▶ [ASSIGNED TASK]: Go through the data and copy each line that holds "envelope".

▶ [TASK MATERIAL]:
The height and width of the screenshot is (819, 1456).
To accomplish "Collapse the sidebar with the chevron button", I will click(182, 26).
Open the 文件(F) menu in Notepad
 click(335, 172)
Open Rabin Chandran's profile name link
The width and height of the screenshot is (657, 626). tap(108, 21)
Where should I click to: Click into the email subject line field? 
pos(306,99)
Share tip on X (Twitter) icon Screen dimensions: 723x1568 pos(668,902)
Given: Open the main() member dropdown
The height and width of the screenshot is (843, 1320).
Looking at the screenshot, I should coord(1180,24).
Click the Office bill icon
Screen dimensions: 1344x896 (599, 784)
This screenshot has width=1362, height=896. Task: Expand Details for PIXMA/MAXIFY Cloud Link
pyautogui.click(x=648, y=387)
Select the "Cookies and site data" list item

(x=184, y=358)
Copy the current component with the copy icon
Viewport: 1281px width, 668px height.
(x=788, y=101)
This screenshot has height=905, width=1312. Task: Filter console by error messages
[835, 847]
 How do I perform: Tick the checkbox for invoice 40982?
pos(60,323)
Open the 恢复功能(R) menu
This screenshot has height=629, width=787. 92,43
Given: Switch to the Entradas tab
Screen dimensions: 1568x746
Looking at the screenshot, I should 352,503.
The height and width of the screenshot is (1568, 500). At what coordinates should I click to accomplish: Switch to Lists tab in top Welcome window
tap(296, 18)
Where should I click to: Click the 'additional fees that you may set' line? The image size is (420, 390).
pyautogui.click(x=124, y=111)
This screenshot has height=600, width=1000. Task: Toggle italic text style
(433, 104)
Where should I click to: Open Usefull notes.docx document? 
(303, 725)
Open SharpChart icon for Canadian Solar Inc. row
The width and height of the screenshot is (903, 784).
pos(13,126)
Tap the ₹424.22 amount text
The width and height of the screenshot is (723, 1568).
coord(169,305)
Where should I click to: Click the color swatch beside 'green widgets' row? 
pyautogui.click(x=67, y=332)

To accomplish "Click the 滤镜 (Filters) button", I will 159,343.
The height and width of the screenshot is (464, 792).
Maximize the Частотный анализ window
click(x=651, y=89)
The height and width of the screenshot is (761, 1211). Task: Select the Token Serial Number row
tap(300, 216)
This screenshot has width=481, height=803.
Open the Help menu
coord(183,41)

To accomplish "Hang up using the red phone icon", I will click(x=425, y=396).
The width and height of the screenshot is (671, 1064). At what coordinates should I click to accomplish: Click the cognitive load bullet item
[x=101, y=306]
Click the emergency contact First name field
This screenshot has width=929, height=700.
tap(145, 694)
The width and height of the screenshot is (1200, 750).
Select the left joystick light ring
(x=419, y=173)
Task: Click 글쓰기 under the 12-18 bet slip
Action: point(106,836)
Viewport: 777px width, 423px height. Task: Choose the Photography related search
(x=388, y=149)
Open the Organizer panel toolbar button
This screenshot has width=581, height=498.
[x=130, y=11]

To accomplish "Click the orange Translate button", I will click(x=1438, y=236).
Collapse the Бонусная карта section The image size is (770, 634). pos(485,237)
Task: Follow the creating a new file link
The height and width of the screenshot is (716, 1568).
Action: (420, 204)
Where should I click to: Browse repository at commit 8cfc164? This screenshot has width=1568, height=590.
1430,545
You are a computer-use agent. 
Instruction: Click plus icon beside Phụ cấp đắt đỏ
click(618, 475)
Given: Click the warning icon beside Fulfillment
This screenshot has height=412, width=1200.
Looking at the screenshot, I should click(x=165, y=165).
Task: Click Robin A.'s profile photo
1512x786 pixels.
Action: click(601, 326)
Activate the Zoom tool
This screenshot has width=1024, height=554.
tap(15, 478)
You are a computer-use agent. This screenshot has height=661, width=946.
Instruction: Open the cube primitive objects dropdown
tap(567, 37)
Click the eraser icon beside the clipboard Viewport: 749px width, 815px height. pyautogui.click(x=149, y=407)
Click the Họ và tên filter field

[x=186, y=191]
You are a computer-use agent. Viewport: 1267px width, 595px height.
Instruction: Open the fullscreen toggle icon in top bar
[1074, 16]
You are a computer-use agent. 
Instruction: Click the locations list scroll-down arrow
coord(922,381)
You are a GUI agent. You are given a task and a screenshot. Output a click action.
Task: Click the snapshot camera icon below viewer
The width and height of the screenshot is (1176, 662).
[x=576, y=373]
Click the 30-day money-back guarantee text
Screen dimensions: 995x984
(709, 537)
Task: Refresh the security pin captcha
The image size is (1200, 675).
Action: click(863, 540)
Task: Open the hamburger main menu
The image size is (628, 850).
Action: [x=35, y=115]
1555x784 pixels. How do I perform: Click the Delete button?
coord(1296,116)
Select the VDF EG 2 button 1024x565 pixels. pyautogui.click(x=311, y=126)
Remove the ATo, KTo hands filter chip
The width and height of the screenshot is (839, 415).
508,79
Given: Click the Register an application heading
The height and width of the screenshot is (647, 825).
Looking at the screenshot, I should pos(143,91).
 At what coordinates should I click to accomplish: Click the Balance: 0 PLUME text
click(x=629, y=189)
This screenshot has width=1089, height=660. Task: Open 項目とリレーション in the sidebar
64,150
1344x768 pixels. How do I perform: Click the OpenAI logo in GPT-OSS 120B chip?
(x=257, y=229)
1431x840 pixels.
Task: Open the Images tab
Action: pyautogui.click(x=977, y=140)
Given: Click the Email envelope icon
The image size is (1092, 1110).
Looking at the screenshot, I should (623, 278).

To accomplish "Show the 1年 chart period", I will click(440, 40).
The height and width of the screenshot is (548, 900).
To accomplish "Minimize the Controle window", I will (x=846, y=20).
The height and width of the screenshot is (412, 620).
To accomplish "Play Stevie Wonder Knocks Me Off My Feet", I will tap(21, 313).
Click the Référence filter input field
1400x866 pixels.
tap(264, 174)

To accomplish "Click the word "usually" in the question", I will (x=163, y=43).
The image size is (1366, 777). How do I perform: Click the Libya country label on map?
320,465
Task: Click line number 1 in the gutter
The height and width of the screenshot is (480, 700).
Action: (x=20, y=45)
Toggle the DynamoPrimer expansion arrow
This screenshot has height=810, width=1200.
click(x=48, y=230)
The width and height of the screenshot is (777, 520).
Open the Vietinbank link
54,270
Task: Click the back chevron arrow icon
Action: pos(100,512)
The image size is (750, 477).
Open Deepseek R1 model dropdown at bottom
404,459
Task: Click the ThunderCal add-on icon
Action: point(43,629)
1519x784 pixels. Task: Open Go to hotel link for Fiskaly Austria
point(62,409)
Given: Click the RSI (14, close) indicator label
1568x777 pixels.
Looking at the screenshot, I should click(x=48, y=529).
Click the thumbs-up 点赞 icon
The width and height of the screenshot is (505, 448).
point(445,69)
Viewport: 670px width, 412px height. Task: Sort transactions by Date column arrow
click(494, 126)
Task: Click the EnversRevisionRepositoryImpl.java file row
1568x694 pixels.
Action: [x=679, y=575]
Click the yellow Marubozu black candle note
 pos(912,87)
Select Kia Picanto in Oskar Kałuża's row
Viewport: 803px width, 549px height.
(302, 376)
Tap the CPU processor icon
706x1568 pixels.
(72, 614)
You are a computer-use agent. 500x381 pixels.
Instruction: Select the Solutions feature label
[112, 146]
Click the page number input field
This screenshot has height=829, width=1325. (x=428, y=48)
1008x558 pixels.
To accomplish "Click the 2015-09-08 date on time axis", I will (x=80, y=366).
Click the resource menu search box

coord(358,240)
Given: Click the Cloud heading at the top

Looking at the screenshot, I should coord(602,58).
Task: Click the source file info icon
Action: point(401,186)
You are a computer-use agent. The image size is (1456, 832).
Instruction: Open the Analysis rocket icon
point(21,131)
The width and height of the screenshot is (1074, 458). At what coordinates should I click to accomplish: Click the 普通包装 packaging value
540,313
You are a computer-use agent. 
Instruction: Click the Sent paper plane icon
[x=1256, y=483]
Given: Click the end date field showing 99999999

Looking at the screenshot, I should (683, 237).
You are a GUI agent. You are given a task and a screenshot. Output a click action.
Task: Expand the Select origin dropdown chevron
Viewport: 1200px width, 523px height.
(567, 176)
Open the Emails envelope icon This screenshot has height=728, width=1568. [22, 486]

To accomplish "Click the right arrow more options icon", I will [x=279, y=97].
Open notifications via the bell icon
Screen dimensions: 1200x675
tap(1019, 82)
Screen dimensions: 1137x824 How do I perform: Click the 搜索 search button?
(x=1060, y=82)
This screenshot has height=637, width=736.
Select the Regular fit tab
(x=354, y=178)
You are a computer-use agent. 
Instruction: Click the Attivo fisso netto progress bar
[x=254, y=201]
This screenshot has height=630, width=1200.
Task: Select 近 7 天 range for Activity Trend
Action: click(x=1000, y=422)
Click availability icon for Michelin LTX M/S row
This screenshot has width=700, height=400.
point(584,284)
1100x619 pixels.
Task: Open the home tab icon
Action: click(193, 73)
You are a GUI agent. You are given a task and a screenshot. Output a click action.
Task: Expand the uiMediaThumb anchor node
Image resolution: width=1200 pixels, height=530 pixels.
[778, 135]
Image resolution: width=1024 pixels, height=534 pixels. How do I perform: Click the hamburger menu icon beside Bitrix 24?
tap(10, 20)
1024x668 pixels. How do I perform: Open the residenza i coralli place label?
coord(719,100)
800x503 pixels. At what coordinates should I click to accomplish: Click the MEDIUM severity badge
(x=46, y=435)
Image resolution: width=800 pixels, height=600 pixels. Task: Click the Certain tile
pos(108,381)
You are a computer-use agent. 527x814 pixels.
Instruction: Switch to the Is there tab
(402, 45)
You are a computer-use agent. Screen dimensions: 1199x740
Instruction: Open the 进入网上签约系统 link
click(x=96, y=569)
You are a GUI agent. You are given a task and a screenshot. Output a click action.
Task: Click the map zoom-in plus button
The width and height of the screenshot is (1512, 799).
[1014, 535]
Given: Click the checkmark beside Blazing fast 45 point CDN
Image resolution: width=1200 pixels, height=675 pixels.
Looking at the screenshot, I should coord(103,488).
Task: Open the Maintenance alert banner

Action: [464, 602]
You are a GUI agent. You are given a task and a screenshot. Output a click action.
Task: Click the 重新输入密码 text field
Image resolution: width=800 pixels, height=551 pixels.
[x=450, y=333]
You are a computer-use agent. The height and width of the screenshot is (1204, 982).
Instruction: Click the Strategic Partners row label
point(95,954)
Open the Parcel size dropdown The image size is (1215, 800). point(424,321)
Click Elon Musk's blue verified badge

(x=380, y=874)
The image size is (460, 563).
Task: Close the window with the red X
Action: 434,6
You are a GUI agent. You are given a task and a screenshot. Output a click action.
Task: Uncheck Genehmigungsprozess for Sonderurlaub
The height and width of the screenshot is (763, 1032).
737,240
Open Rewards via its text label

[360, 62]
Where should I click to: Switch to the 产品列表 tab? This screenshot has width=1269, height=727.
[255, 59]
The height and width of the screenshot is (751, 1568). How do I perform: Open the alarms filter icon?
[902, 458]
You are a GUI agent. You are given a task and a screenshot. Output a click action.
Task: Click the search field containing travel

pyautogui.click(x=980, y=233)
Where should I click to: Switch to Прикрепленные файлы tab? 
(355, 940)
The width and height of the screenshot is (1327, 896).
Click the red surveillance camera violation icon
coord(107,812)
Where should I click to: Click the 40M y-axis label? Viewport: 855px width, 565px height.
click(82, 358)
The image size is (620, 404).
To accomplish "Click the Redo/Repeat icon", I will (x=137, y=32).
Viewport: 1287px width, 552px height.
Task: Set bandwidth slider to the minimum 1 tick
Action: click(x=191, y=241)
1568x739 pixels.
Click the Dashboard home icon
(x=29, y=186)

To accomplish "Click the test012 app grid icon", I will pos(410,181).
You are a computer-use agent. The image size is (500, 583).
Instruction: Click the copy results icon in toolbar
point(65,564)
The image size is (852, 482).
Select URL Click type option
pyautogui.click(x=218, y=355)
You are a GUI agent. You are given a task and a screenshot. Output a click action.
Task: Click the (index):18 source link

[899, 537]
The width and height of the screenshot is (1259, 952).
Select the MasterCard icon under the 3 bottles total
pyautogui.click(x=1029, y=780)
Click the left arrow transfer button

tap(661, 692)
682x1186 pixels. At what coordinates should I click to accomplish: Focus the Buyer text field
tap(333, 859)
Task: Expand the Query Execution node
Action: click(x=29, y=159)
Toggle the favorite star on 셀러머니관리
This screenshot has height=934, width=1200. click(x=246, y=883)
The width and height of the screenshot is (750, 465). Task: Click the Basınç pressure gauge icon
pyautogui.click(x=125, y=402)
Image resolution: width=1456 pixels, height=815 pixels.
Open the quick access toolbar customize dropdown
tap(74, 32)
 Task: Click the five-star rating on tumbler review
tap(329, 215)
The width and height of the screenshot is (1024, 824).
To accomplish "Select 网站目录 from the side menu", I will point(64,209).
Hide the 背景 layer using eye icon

▶ [TASK RESULT]:
Given: Click the Email envelope icon
Open the Emails envelope icon This screenshot has height=728, width=1568. [22, 486]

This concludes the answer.